If you're like me, you probably have trouble telling the difference between the two pairs. The first one has a little more halo around the edges of the mandible. It also has a little less "shimmer" in the center of the mandible where those big reflections are, and around the ball joint at the base, and especially on that OOF light stuff at bottom right. Pretty minor differences, visually.
The exciting part comes in how each pair was produced. Pair #2 is traditional true stereo, two stacks shot about 6 degrees apart. But pair #1 is completely synthetic, made computationally by Zerene Stacker from a single stack.
The button-pushing of how to do this is described at http://zerenesystems.com/stacker/docs/S ... Stereo.php.
Very briefly, you tell ZS to run the stack two or more times, introducing a bit of "shift" each time to make the composite image look as if it were shot from slightly different viewpoints. Then you take the resulting composites and make a stereo pair, or a movie, or maybe even a stereo movie.
Synthetic stereo has several important advantages over the traditional scheme of shooting two actual stacks. These include:
- You get stereo almost for free -- no additional time to setup or shoot, and no additional space for image files.
- You can even reprocess old stacks that you shot with no intention of ever doing stereo.
- You can get stereo even when shooting through an ordinary microscope that only provides one view.
- The left and right images are guaranteed to correspond -- no problems with different stack depths, different magnifications, different stuff in the background, and so on.

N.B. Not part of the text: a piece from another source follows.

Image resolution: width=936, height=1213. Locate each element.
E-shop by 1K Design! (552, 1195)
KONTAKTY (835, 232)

- You can orient the subject however it's convenient to illuminate and shoot, then display it however it looks best. (With the traditional scheme, you can't change the orientation after you do the shoot.)

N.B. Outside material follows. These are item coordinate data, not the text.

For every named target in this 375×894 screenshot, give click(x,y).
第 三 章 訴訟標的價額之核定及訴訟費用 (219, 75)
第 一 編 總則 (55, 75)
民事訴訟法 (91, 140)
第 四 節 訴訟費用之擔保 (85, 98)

It also has the quiet charm of working best when you need it most, with high magnification deep stacks that have shallow DOF per frame.
All images shown here were done with Zerene Stacker PMax.

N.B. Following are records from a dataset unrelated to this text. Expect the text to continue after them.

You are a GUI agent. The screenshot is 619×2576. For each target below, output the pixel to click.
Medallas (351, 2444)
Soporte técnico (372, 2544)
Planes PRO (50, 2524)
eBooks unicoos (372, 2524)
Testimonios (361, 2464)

The two pairs shown above are full frame and are unretouched except for framing and sharpening.
The following two pairs are cropped less than full frame, using StereoPhoto Maker, but also are unretouched except for framing and sharpening. Both are "from the archives", originally shot with no intention of producing stereo.
My friend the Hobo Spider. Field width shown here is 6 mm.

Some "Tinier spring flowers", field width 2.5 mm. (Yes, these are very small flowers!)

The flower example is especially interesting because the background looks "flat". That's because all of the background pixels essentially come from one frame -- the farthest one back -- so they all have the same disparity and thus the same apparent depth. If you're shooting a new stack with intention of rendering in stereo, and you have some texture in the background, you might want to shoot a few extra frames behind the subject to get some separation between subject and background in the stereo rendering.
A couple of other recent examples that I posted out without explaining include the "Spectacular spider-killer-killing wasp" and the earlier paper wasp mandible shown HERE.
I hope you find this interesting -- it was fun preparing them.

--Rik
Photography details:
- The paper wasp mandible was shot with Canon 300D camera using a Nikon CF N Plan Achro 10X NA 0.30 objective on 200 mm extension, 0.00033" focus step, stacks of 101 to 118 frames. Illumination was with dual 60-watt desk lamps through a Kleenex tissue diffuser.
- The hobo spider face was with Canon 300D camera using Olympus 80 mm bellows macro lens with Olympus 170mm matched auxiliary lens, marked f/5.6. Halogen dual fiber illuminator with kleenex tissue diffuser. 61 frames spaced at 0.005".
- The spring flowers were shot with Canon 300D camera, Olympus 38mm bellows macro lens at f/5.6, 39 frames at 0.002" focus step.
Edit: to add size info for the hobo spider and flowers.